Hudson catches it as he walks in the door, snagging it right out of the air in front of Flint. “Eden, you shouldn’t have,” he says dryly.

“Bro.” Flint narrows his eyes. “Unhand the shawarma and no one gets hurt.”

“I am, quite literally, quaking in fear.” Hudson holds up the sandwich—in a rock-steady hand.

I toss Flint a giant piece of cheesecake. “Eat dessert first. He’ll get bored with tormenting you eventually.”

“You think so?” Flint asks doubtfully.

“He always gives up messing with me pretty quickly.”

“That’s because he doesn’t want his mate to hate him,” Flint argues, even as he digs his fork into the piece of cheesecake. “He doesn’t care if I hate him.”

“True story,” Hudson agrees, flopping down next to me on the bed.

I start to offer him a bite of cheesecake—I only ever give advice I’m willing to take myself—then blush as I realize what I’m doing. “Sorry. I…forgot.”

He shakes his head. “No worries.” But there’s something in his eyes when he looks at me, and I know that it makes me squirm in the best possible way.

“So what happens tonight?” Macy asks in between popping fries in her mouth. “Like, what do we need to wear? Are we going to be walking around or—”

Flint laughs. “Probably not much walking. But wear something comfortable—just make sure you bring a jacket.”

Macy makes a face at him. “That tells me absolutely nothing.”

“I know.” He looks very happy with himself.

“Luca, will you please do something with your boy?” I whine.

“I’ve done lots of things with him,” he shoots back. “So you’re going to have to be more specific.”

“Hey!” Flint looks embarrassed but also really pleased, and Macy cracks up…and so does everyone else.

Eden even says, “Niiiiice,” then leans over and bumps knuckles with Luca, who looks quite proud of himself, too.

And I just watch the whole thing with a giant grin on my face. Because this is what I was saying to Nuri yesterday. This, right here, is what I’m fighting for. And what I’ll die for, if I have to.

90


The Sky’s the Limit


“This is unbelievable,” Macy says three hours later as we walk through Times Square after dusk, the sun just about to dip completely from the sky so it’s lit up in dark purples and blues.

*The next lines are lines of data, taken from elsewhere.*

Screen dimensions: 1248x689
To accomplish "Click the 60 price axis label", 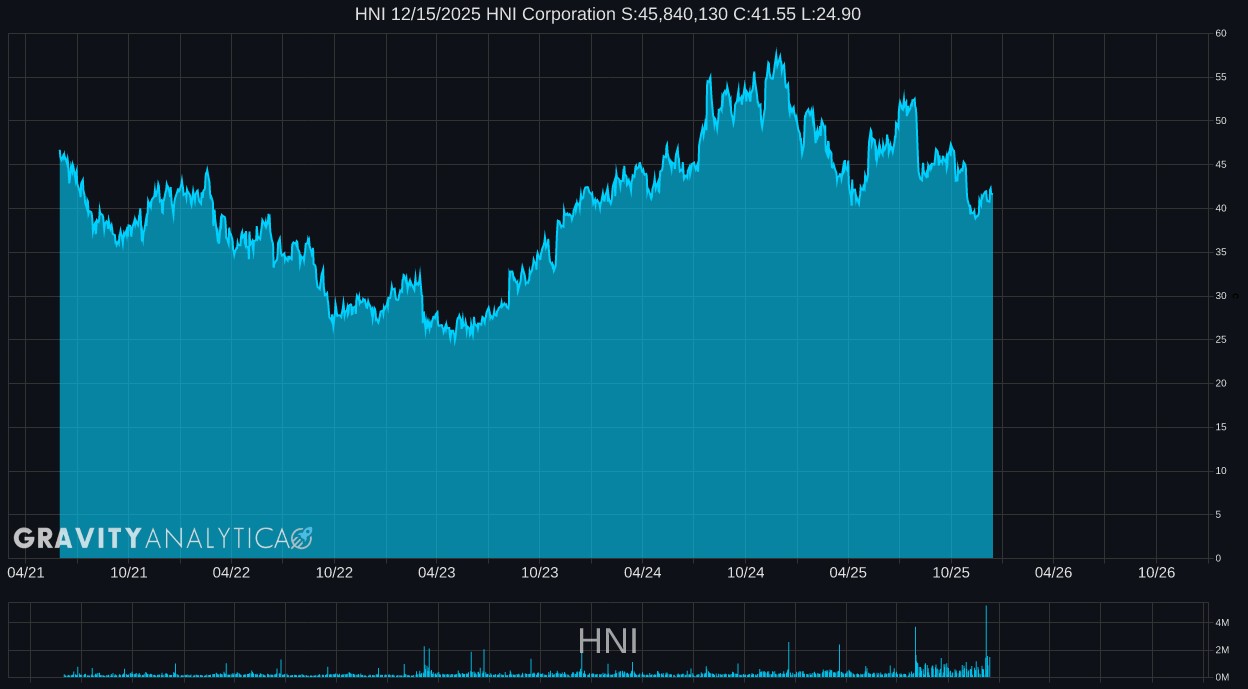I will (1221, 33).

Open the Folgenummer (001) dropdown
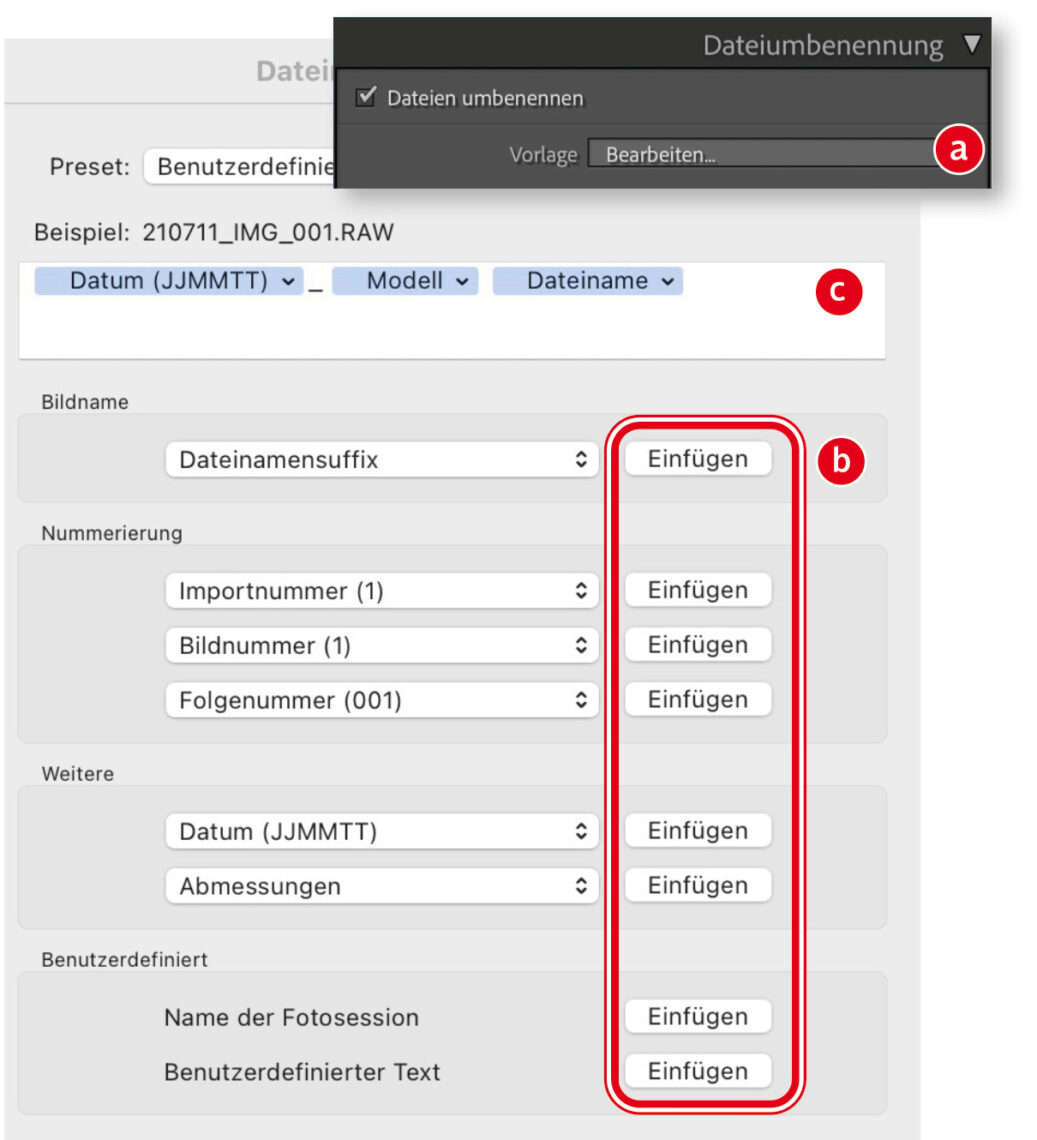[381, 701]
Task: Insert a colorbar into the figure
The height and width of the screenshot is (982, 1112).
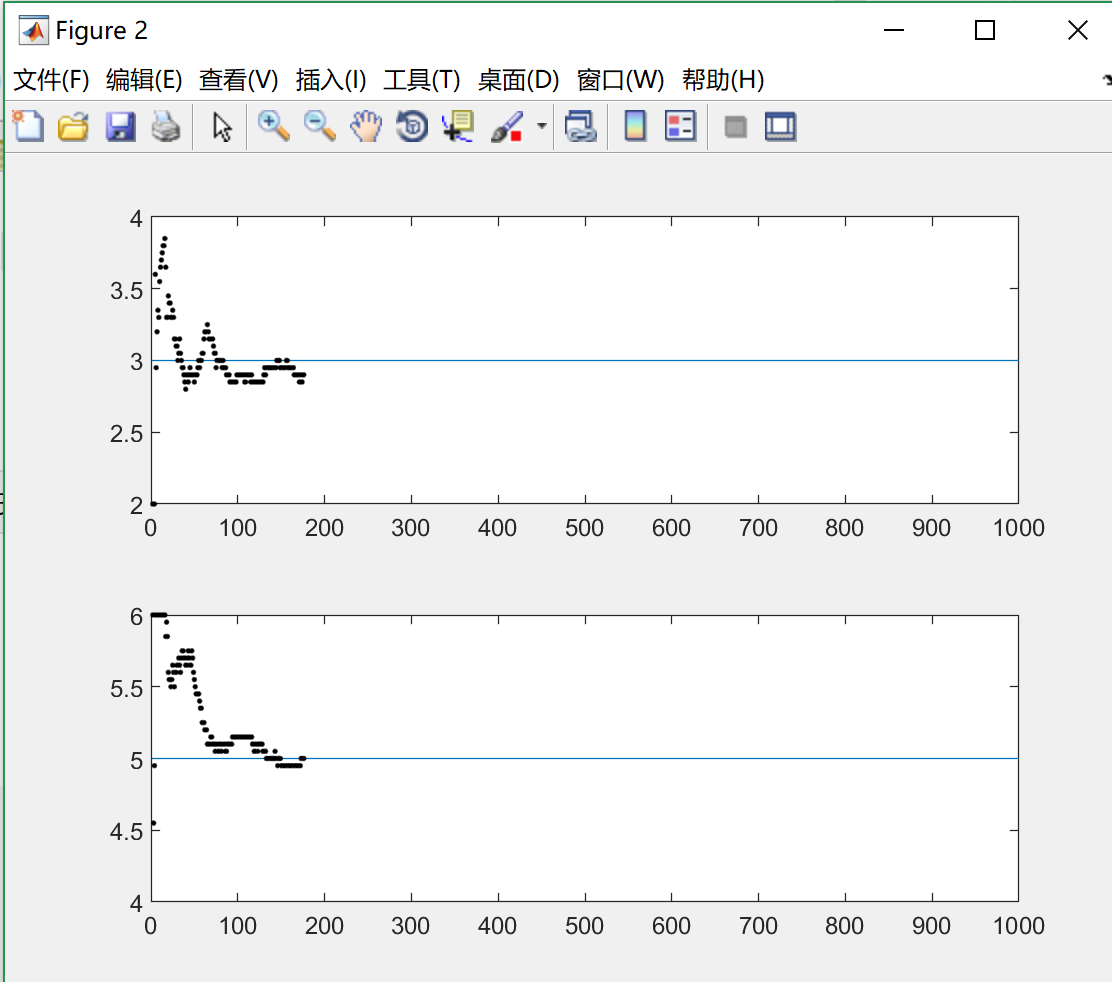Action: click(x=636, y=126)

“It is,” I agree, because there’s something totally surreal about strolling through New York City less than a week before I graduate from high school. And not just New York City but one of the most iconic parts of the city: Times Square and Broadway.

My mom was a huge Broadway musical fan, and she kept telling me that the summer after I graduated, we’d come spend a week in New York and see Hamilton and Kinky Boots and whatever other shows struck our fancy. My being here now, so close to gradation but without her, breaks my heart just a little.

I managed to ignore it all day yesterday—everything with Hudson and Nuri helped with that—but standing here, right outside the Richard Rodgers Theatre where Hamilton is performed, suddenly I can’t not think about it.

I can’t not think about her, singing show tunes in our kitchen as she spread out her herbs and flowers all over the table and made her tea blends.

I can’t not think about the fact that she won’t be doing my hair for graduation in a few days.

I can’t not think about how much I miss her…and how many things I want to ask her about this new world I’m living in, including did she know. And if she did, why didn’t she tell me?

Most days, I’m learning to live with them being gone. But every once in a while, it creeps up on me, and this is one of those times, when the pain sinks through me like a stone hitting the water, ripples widening until they cover every part of me.

“Have you ever seen it?” Hudson asks, and I realize that I’ve been staring at the front of the theater for way too long.

“No.” I turn away, sweep my eyes across Times Square in an effort to find something, anything else to concentrate on.

“Hey,” Hudson asks, concern replacing the lightness of his tone from just a few moments ago. “Are you all right?”

“Yeah,” I tell him, because I am.

Because I have to be.

“What happens next?” Macy asks as we look out over the neon cacophony that is Times Square. Billboards stretch up the sides of buildings, flashing colors and pictures the size of small buildings. People and cars are everywhere, the sound of their voices and horns filling the street. It’s organized chaos that isn’t actually all that organized but somehow works anyway.

But all I can think as I look at the thousands and thousands of people crowding the area is, How on earth are they going to be able to host a dragon festival here?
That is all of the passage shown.